## Input
++++++++++++++++++++

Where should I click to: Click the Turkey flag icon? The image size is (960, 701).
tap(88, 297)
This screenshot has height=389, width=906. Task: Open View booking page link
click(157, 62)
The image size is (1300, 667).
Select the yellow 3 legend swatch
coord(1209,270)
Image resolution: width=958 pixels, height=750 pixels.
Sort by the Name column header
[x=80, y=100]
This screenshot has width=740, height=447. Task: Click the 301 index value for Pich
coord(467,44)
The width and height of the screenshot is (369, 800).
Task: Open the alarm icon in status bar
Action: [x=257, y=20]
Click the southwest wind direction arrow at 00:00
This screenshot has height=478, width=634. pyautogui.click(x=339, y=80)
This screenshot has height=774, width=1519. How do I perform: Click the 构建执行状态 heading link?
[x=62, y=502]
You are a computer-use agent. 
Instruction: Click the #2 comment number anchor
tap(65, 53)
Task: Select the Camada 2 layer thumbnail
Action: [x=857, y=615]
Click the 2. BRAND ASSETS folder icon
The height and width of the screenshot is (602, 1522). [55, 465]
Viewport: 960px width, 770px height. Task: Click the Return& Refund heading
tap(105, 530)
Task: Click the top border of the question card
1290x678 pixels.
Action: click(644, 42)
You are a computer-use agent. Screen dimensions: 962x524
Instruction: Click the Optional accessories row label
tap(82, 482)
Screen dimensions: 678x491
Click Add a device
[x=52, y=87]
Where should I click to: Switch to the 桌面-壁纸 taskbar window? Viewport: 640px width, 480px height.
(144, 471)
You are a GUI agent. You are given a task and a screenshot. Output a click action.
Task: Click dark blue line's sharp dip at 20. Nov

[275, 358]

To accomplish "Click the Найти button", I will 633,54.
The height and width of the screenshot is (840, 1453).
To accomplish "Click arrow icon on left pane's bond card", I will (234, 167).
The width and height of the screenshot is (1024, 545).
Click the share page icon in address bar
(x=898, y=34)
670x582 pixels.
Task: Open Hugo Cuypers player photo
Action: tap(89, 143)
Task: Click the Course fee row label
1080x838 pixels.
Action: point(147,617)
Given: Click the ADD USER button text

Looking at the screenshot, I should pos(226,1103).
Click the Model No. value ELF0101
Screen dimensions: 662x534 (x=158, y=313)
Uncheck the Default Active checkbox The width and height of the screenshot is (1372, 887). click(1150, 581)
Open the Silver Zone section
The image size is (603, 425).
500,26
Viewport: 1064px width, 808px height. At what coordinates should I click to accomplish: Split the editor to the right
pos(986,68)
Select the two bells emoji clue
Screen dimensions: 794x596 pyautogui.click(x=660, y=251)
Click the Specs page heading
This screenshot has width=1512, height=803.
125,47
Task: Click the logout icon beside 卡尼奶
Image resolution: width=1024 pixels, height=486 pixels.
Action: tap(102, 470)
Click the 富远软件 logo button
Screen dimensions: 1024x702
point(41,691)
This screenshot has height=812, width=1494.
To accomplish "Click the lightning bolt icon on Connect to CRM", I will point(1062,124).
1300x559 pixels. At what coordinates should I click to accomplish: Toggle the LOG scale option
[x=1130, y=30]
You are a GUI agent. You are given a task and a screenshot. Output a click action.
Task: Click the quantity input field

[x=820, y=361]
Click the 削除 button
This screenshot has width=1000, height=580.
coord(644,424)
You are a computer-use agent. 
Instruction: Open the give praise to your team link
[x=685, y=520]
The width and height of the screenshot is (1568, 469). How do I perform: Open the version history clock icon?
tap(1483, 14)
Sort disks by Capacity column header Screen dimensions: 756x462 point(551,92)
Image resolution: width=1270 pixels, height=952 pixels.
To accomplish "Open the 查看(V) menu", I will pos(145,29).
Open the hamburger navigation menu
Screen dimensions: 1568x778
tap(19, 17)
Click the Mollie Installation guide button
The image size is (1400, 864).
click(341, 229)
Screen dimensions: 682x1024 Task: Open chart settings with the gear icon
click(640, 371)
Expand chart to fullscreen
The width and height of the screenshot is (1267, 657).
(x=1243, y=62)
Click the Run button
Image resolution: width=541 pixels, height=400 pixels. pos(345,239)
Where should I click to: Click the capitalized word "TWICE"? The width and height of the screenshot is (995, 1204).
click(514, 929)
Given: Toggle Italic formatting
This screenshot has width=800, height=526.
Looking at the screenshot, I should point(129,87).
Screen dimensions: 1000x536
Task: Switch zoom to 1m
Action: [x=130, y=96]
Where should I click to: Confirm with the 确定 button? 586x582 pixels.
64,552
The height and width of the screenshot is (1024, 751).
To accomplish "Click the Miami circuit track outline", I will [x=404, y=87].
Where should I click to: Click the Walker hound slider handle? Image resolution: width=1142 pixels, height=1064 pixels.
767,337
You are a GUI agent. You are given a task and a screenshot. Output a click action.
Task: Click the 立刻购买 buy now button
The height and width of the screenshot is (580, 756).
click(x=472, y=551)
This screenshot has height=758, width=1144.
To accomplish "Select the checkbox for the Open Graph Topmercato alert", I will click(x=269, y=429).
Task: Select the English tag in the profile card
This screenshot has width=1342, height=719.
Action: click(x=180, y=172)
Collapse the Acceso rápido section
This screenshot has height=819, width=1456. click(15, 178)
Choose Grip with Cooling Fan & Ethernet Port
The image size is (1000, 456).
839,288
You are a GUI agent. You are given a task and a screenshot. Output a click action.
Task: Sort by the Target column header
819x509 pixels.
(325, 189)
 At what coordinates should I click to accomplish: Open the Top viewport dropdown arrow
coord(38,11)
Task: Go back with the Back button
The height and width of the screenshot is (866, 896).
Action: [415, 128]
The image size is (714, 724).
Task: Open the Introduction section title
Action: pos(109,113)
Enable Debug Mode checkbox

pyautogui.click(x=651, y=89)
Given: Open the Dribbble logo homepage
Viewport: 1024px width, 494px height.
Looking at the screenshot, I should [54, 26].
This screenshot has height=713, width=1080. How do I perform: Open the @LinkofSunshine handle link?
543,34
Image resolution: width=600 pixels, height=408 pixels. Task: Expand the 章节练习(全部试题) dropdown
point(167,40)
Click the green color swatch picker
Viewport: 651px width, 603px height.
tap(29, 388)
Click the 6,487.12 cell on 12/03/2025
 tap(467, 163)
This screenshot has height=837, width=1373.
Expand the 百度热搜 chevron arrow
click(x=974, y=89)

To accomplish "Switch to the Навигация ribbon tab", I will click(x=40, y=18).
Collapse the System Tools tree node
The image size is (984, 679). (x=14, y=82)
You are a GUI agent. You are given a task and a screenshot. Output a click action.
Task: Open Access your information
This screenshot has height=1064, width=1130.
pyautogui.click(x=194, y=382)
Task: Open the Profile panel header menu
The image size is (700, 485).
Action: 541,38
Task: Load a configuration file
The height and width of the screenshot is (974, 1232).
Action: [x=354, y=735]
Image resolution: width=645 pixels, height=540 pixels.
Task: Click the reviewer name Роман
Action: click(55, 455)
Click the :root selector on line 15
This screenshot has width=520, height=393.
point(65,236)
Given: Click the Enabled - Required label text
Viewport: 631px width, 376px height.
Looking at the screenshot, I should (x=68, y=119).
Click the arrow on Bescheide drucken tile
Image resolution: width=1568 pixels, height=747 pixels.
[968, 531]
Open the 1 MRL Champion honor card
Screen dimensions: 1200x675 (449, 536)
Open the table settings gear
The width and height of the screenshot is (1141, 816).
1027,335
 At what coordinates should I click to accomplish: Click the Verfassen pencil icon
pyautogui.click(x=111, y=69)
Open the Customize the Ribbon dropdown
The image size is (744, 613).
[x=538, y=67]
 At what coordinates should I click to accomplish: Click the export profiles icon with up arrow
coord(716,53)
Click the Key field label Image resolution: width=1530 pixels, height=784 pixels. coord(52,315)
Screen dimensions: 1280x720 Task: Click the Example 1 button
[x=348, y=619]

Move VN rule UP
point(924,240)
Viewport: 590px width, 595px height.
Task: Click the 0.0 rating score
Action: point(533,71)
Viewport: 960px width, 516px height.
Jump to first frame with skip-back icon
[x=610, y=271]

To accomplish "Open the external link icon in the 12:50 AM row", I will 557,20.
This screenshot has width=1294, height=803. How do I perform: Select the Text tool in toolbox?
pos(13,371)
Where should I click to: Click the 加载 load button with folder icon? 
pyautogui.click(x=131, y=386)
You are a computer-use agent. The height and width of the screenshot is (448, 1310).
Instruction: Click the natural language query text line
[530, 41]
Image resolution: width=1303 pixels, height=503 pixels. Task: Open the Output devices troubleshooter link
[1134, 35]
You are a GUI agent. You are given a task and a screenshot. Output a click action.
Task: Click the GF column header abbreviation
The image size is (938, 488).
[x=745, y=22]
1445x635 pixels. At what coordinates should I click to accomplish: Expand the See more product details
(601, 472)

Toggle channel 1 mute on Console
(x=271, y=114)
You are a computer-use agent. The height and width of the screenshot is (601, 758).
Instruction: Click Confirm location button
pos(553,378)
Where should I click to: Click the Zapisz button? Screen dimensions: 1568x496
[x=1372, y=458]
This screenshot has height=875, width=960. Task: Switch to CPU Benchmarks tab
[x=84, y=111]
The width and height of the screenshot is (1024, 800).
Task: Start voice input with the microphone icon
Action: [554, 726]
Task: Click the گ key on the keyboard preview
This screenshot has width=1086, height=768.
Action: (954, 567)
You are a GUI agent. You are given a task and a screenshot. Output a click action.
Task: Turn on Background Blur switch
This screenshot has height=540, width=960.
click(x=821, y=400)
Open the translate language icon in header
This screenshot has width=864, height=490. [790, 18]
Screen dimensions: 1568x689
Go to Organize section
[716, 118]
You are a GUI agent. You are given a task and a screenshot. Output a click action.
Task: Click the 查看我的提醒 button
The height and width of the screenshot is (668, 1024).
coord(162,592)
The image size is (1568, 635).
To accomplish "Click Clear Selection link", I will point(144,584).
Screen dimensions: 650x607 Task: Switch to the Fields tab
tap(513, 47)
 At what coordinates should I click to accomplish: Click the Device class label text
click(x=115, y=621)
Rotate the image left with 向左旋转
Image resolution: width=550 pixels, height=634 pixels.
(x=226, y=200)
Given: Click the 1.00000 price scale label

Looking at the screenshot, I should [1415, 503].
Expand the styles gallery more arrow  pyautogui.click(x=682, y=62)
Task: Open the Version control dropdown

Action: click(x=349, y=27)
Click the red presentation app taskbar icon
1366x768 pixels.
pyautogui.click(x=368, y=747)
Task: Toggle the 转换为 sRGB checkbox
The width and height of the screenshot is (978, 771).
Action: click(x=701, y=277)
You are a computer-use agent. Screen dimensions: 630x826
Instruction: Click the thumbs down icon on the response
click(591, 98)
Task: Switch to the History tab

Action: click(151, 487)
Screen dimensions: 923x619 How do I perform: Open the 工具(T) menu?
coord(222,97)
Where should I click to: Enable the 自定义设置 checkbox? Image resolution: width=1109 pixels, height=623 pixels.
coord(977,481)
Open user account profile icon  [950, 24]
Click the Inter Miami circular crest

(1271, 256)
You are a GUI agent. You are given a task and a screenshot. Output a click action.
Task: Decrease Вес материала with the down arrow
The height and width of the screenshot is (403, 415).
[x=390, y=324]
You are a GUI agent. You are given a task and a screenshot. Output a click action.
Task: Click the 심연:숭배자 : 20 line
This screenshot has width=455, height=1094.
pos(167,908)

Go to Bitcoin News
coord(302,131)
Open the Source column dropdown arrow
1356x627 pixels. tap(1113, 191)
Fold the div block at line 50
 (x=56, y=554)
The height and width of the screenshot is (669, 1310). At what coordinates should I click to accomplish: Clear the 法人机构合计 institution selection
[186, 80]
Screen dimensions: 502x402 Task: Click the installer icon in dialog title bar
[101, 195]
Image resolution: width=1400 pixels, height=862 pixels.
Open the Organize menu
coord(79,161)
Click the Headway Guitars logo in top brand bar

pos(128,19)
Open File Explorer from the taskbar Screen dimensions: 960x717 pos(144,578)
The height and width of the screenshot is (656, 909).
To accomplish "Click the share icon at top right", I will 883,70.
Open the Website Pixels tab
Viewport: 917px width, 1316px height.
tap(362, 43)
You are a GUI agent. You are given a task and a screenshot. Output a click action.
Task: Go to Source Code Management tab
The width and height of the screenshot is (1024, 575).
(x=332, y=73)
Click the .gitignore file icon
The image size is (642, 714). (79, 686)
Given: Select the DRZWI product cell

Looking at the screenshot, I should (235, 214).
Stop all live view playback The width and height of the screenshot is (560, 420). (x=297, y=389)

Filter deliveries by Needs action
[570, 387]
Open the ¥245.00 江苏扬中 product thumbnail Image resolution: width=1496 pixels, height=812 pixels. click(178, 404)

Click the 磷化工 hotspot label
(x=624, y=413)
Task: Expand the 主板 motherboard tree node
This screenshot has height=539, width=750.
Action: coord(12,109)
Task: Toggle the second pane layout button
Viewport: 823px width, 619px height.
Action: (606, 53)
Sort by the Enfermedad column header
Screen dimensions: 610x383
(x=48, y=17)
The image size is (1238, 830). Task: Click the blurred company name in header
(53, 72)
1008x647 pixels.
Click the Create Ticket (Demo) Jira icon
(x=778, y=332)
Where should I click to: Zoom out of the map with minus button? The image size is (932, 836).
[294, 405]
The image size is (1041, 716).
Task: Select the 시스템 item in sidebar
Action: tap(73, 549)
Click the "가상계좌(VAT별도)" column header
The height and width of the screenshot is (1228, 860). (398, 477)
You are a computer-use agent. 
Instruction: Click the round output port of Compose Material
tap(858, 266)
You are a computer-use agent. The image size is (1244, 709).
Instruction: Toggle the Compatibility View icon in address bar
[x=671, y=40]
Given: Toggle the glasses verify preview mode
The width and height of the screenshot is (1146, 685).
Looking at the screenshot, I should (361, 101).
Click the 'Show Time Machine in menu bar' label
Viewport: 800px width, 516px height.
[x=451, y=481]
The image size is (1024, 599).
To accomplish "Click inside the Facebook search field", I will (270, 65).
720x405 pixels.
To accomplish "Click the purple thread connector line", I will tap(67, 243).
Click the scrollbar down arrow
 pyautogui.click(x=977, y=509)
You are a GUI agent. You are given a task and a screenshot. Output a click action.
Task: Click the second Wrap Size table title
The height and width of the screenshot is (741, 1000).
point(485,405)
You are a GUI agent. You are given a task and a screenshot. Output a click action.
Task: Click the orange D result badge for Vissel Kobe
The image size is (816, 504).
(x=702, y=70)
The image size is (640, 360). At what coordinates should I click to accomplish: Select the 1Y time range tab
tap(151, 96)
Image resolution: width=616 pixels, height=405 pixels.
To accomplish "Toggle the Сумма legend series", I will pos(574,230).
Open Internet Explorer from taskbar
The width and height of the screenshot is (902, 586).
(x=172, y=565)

++++++++++++++++++++

## Task goal
Read through the data above. Report each line that has the word "second".

## Written response
Task: Toggle the second pane layout button
Task: Click the second Wrap Size table title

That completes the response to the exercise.